(Dataset begins)
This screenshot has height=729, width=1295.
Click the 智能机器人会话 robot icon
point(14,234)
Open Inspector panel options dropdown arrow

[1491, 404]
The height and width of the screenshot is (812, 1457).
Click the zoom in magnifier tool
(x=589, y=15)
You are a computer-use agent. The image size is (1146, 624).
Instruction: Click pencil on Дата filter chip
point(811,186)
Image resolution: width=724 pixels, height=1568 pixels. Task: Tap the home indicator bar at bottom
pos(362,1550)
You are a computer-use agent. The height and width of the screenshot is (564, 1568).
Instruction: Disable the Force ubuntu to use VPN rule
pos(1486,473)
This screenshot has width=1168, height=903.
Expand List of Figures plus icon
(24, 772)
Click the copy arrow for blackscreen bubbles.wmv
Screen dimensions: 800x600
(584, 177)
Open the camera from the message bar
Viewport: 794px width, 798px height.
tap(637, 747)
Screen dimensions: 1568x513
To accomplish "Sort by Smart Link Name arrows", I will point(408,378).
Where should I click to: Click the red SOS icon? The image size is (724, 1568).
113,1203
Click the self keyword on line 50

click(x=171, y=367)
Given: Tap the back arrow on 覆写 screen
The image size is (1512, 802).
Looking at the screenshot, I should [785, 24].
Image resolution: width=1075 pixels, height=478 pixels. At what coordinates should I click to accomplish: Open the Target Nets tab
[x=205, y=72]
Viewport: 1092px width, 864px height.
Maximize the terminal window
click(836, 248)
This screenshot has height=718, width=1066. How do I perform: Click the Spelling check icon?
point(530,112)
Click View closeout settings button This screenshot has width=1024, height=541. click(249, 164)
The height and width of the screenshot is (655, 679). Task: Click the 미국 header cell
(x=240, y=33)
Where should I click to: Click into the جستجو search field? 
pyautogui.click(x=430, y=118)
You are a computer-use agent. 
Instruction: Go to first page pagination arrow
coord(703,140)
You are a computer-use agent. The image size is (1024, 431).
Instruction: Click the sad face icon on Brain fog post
(Dataset ends)
| Assigned task |
The data should be copied out in full, exactly as it reads.

| Solution to this exercise |
This screenshot has height=729, width=1295.
Click the 智能机器人会话 robot icon
point(14,234)
Open Inspector panel options dropdown arrow

[1491, 404]
The height and width of the screenshot is (812, 1457).
Click the zoom in magnifier tool
(x=589, y=15)
You are a computer-use agent. The image size is (1146, 624).
Instruction: Click pencil on Дата filter chip
point(811,186)
Image resolution: width=724 pixels, height=1568 pixels. Task: Tap the home indicator bar at bottom
pos(362,1550)
You are a computer-use agent. The height and width of the screenshot is (564, 1568).
Instruction: Disable the Force ubuntu to use VPN rule
pos(1486,473)
This screenshot has width=1168, height=903.
Expand List of Figures plus icon
(24, 772)
Click the copy arrow for blackscreen bubbles.wmv
Screen dimensions: 800x600
(584, 177)
Open the camera from the message bar
Viewport: 794px width, 798px height.
tap(637, 747)
Screen dimensions: 1568x513
To accomplish "Sort by Smart Link Name arrows", I will point(408,378).
Where should I click to: Click the red SOS icon? The image size is (724, 1568).
113,1203
Click the self keyword on line 50

click(x=171, y=367)
Given: Tap the back arrow on 覆写 screen
The image size is (1512, 802).
Looking at the screenshot, I should [785, 24].
Image resolution: width=1075 pixels, height=478 pixels. At what coordinates should I click to accomplish: Open the Target Nets tab
[x=205, y=72]
Viewport: 1092px width, 864px height.
Maximize the terminal window
click(836, 248)
This screenshot has height=718, width=1066. How do I perform: Click the Spelling check icon?
point(530,112)
Click View closeout settings button This screenshot has width=1024, height=541. click(249, 164)
The height and width of the screenshot is (655, 679). Task: Click the 미국 header cell
(x=240, y=33)
Where should I click to: Click into the جستجو search field? 
pyautogui.click(x=430, y=118)
You are a computer-use agent. 
Instruction: Go to first page pagination arrow
coord(703,140)
You are a computer-use agent. The image size is (1024, 431).
Instruction: Click the sad face icon on Brain fog post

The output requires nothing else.